What to work on ▸ Going through the data below, copy out each line where the word "computer" shows up.

==== Data for this task

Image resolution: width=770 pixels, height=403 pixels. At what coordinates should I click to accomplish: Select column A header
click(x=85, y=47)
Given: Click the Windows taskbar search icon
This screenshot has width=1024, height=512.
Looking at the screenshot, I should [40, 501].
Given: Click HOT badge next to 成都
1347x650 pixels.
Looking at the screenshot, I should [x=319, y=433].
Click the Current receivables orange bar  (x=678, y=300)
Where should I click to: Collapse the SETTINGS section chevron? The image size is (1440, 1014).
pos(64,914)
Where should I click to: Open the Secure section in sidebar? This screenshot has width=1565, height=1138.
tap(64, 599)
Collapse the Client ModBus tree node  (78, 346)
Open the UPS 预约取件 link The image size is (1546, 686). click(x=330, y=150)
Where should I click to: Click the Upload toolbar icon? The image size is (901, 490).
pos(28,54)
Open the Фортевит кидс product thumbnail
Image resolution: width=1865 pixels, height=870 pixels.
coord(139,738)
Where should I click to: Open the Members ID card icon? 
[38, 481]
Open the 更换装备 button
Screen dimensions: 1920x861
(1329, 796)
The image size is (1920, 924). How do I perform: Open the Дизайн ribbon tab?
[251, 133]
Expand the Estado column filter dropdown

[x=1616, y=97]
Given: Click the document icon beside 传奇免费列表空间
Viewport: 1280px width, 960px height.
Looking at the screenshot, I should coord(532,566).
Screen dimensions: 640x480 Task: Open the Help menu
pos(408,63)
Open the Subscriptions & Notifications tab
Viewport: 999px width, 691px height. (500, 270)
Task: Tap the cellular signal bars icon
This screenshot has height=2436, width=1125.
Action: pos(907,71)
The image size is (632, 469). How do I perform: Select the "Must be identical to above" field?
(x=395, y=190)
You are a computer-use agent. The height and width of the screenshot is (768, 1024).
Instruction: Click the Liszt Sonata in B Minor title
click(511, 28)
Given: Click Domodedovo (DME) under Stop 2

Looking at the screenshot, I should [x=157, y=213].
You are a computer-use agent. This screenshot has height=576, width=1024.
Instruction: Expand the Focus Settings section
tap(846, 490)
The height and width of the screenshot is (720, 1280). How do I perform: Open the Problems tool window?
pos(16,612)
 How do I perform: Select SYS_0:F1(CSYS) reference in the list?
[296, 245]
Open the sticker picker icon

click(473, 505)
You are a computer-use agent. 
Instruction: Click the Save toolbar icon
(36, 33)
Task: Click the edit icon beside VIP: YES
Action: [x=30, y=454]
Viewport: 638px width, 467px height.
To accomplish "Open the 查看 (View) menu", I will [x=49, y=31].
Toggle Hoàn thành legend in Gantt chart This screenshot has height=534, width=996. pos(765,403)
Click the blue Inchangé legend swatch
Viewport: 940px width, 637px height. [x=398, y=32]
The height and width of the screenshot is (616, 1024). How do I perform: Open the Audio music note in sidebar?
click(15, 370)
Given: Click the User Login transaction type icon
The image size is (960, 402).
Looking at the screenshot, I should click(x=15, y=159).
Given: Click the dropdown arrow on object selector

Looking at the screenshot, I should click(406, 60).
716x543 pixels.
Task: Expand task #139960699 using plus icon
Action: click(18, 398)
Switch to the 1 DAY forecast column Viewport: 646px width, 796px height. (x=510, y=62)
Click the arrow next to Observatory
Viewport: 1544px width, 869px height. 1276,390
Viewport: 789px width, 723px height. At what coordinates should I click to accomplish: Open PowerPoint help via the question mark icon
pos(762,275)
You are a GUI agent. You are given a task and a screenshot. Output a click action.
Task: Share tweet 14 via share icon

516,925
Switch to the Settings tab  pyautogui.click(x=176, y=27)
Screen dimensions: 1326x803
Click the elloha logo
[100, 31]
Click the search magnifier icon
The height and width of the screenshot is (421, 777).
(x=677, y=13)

========

Task answer ▸
You are a computer-use agent. The height and width of the screenshot is (768, 1024).
You are a computer-use agent. This screenshot has height=576, width=1024.
You are a computer-use agent. 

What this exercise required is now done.